**ENTRIES SUPPLIED:**
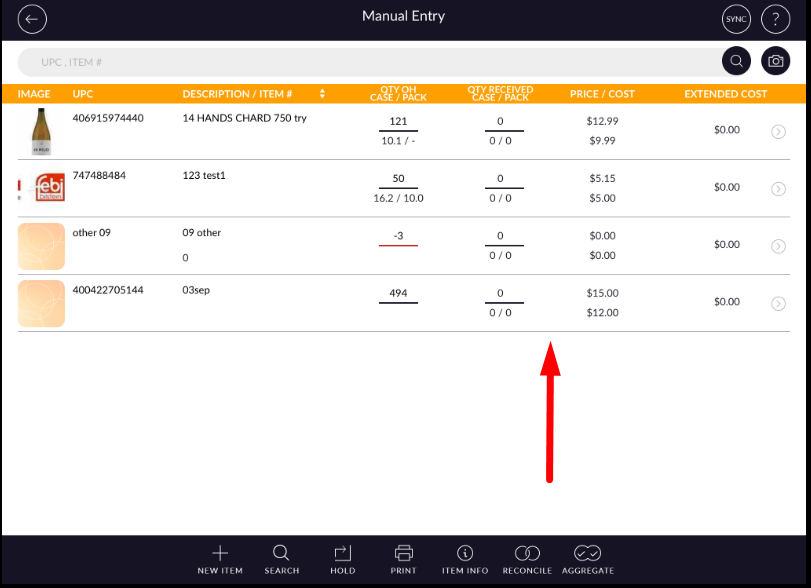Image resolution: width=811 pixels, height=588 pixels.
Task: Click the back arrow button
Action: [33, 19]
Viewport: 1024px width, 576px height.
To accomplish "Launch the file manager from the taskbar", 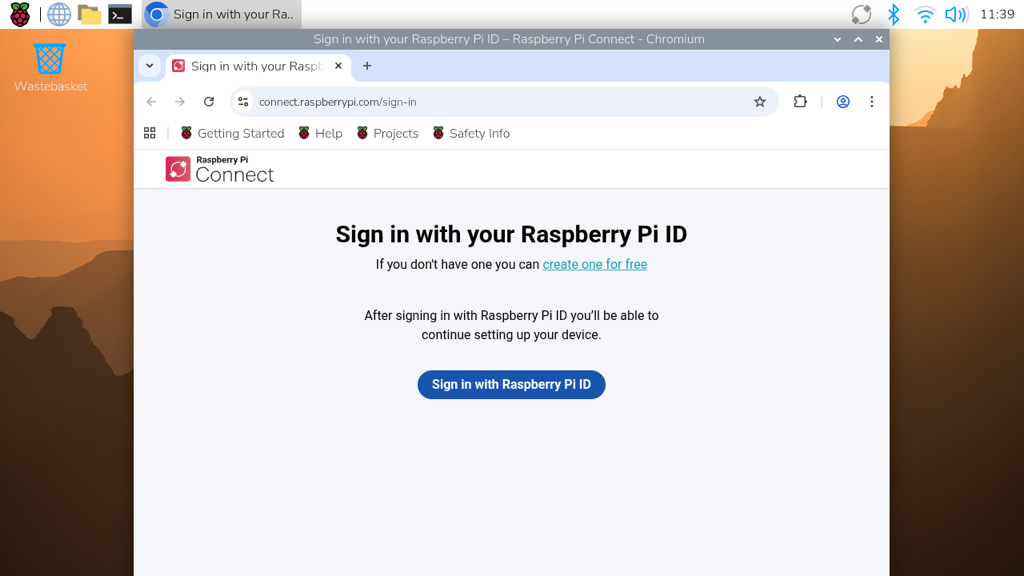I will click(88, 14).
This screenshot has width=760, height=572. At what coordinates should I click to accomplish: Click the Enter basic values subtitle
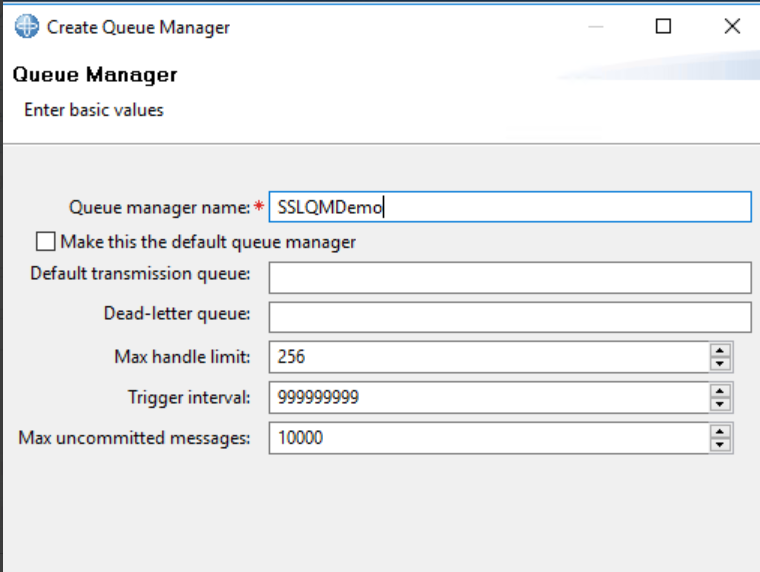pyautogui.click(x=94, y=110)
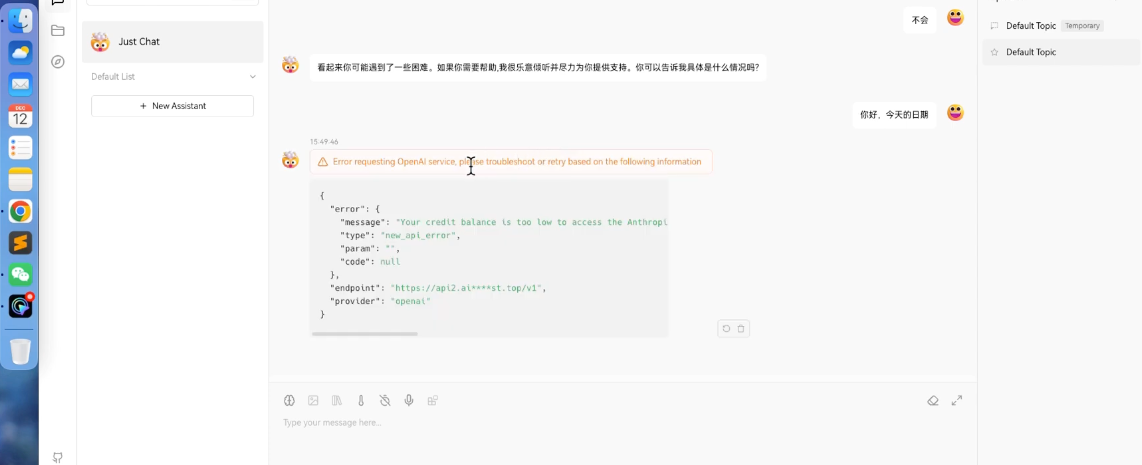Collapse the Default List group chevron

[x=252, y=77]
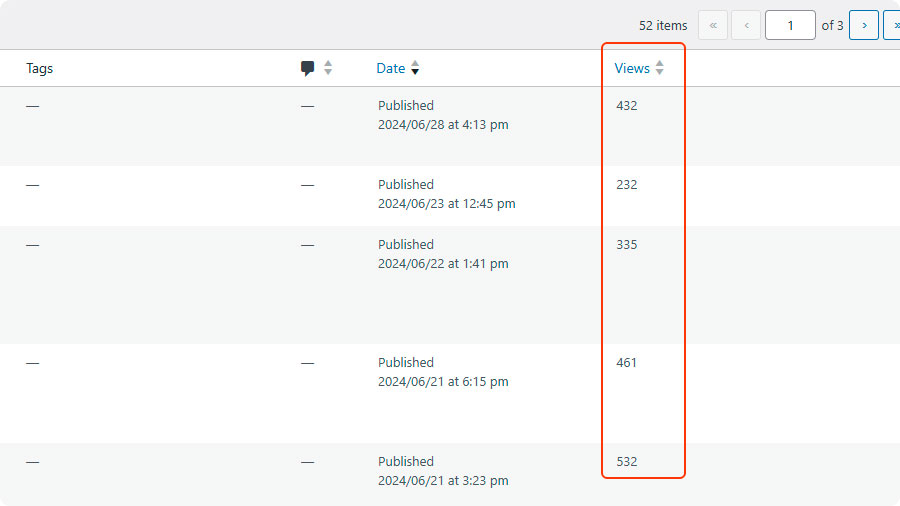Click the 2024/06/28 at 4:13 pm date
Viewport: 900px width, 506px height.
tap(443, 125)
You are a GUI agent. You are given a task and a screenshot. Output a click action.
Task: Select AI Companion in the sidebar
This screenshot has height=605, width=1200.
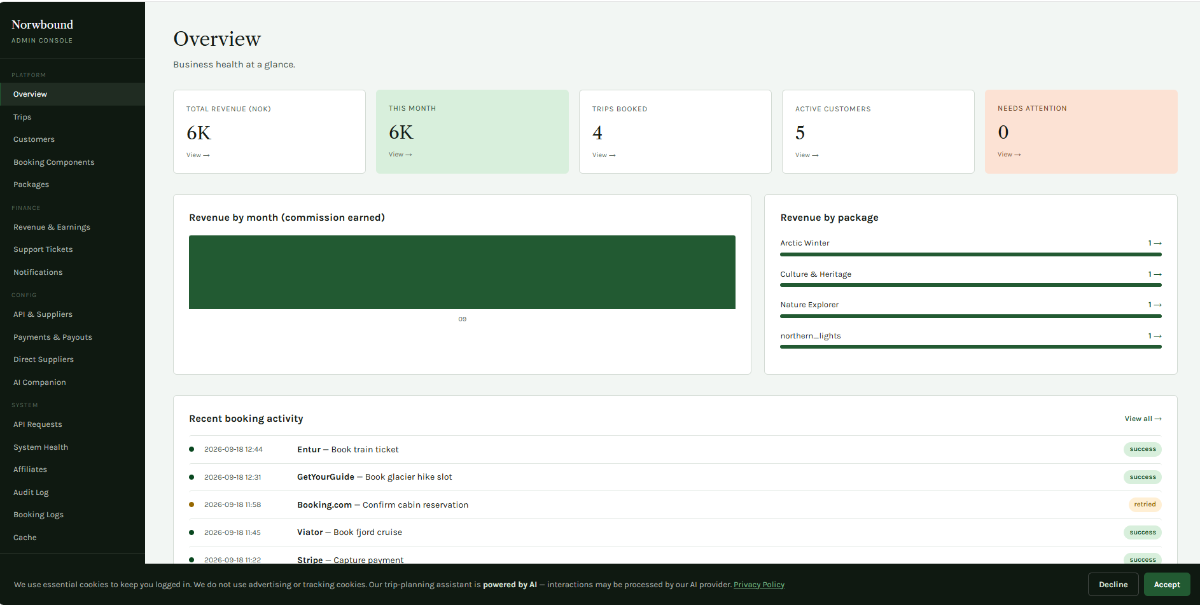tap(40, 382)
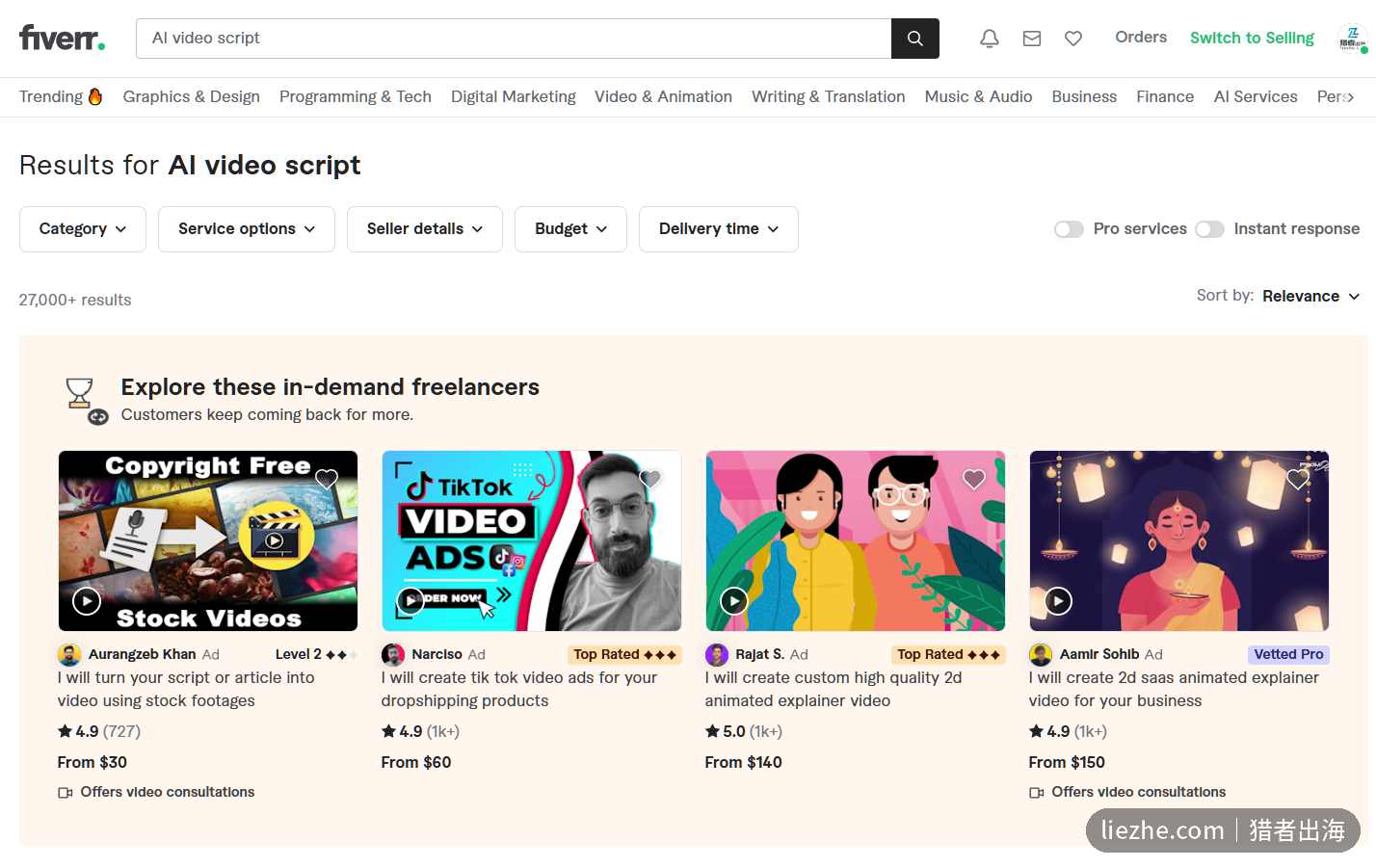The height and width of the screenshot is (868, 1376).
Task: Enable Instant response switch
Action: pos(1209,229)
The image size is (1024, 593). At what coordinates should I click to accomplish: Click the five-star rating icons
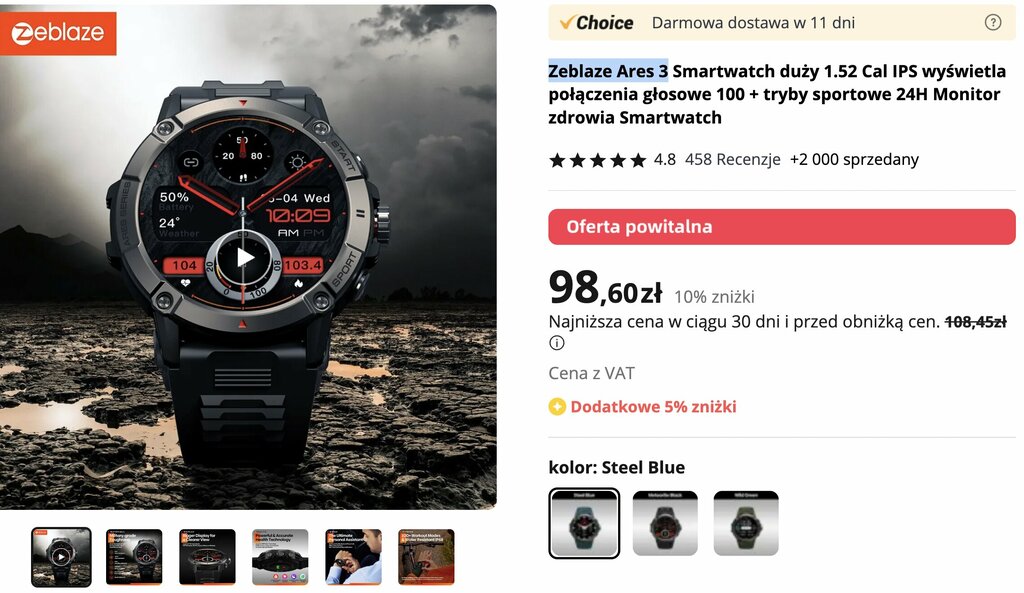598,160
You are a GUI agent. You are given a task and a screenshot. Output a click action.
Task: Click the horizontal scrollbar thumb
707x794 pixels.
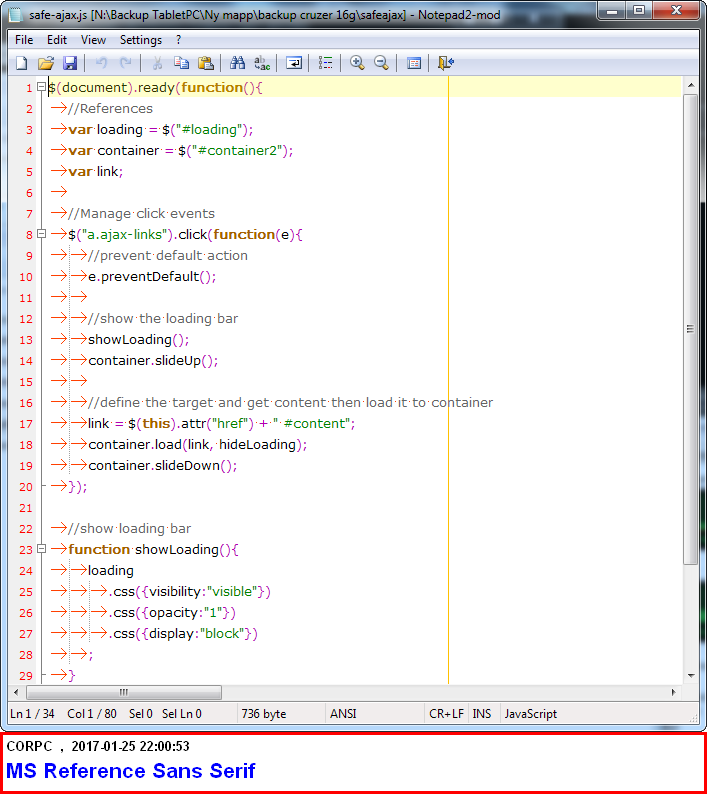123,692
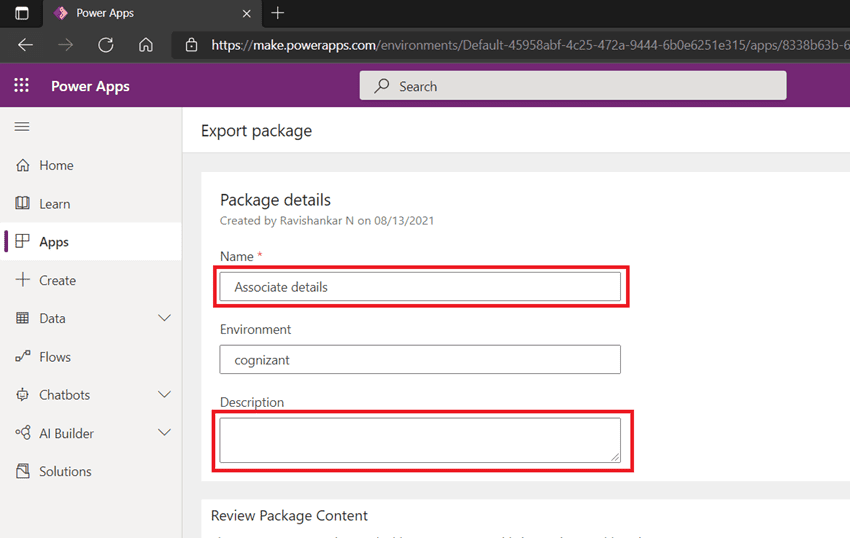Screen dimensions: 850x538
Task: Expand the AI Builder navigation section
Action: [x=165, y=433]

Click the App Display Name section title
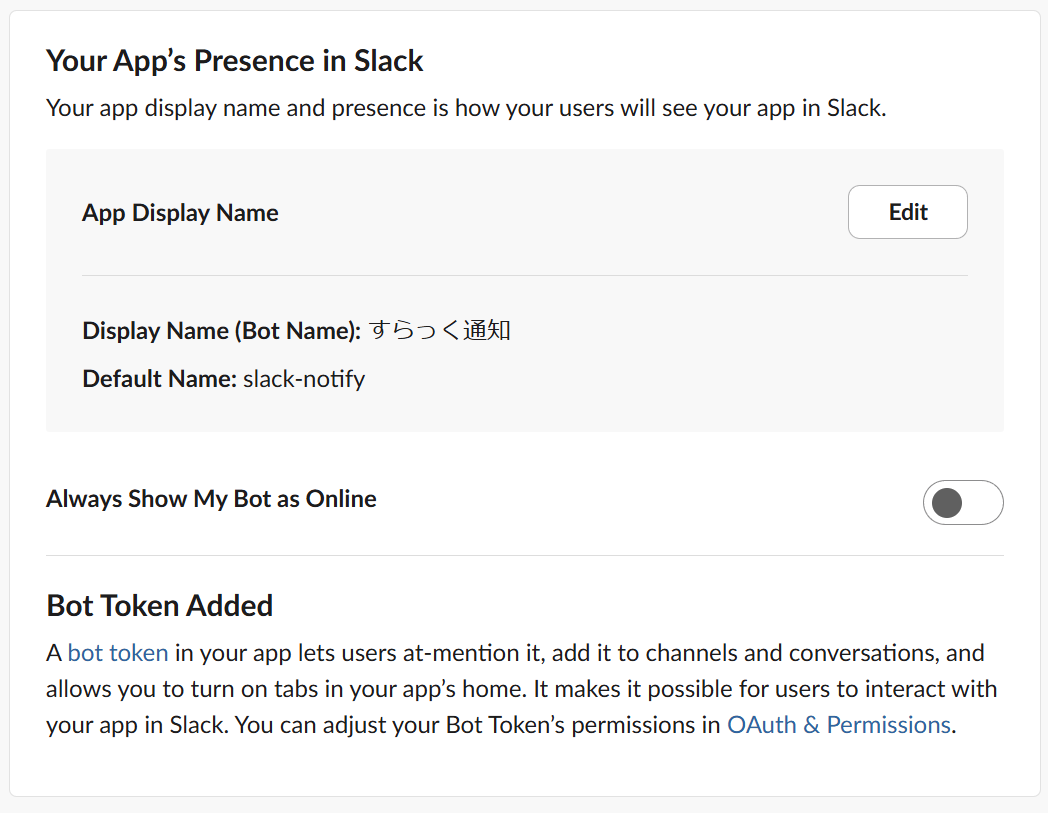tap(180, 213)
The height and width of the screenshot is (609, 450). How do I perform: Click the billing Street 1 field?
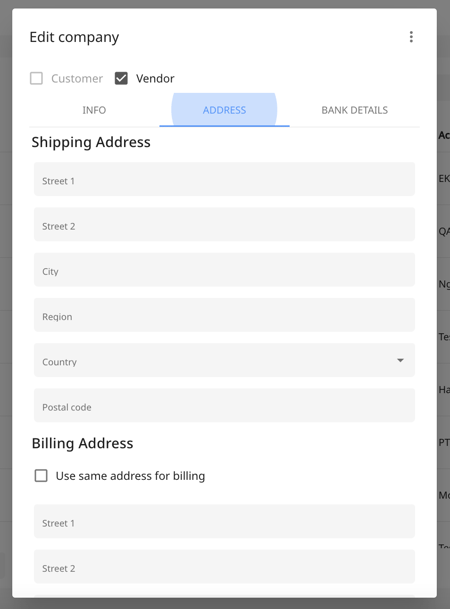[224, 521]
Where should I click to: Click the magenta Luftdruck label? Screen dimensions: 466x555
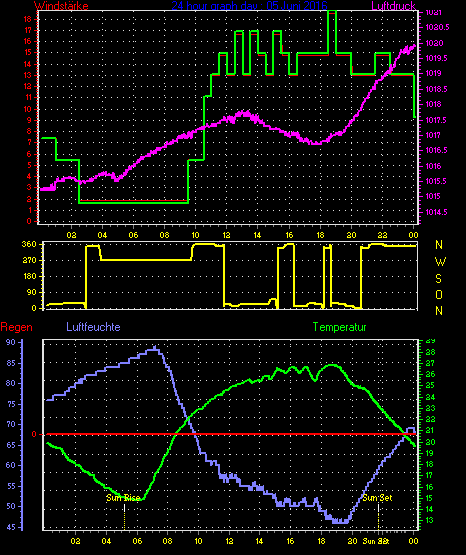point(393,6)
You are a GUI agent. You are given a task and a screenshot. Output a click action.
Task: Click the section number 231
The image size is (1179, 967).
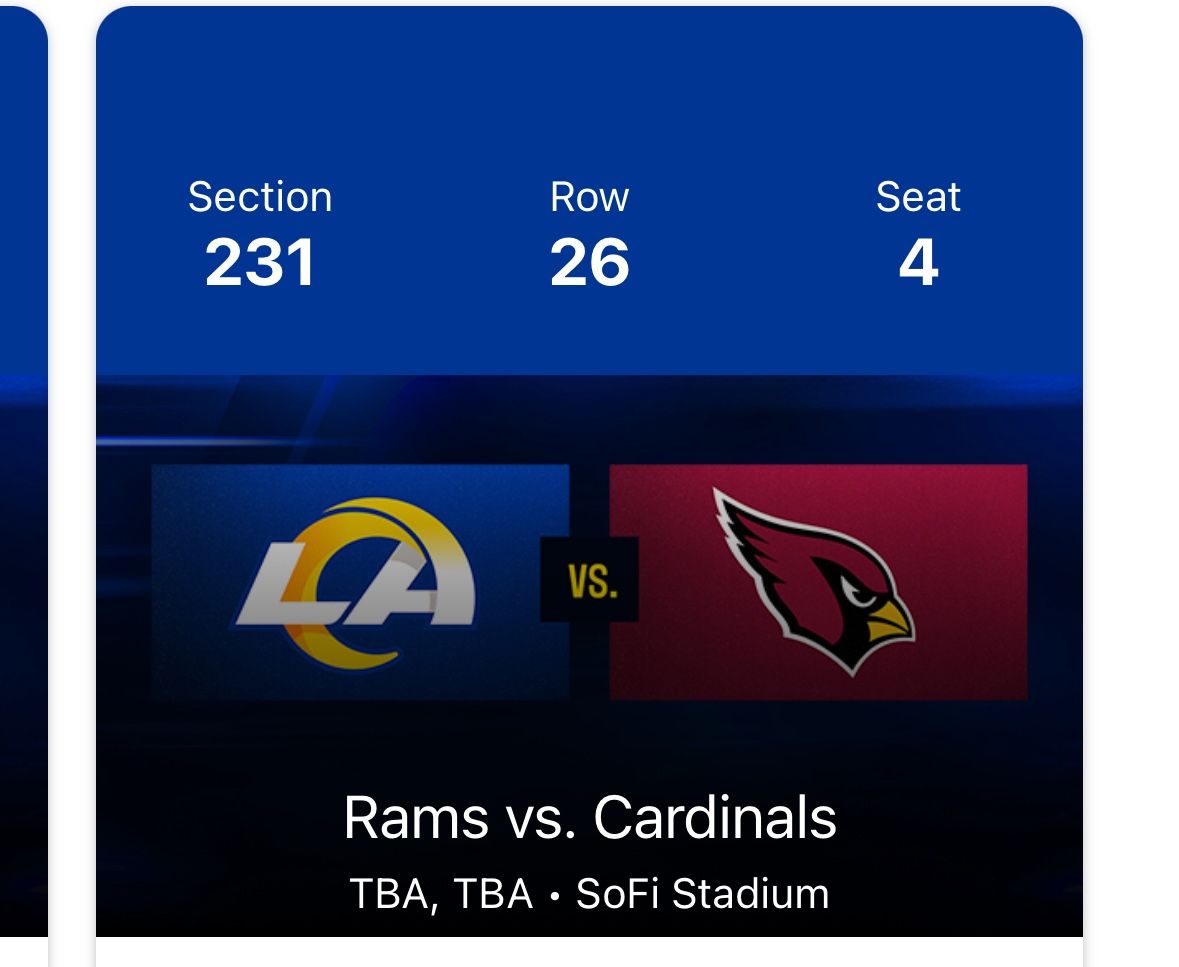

**YOUR INSTRUCTIONS:**
Your output should be only the lines from the line with "Where should I" through the end of the data, exactly as they stand, and no pictures.

**OUTPUT FOR THIS TASK:**
Where should I click to: Click the magenta Luftdruck label? Screen dimensions: 466x555
point(393,6)
You are a GUI agent. You are given a task and a screenshot. Output a click action.
Task: Click the section number 231
The image size is (1179, 967).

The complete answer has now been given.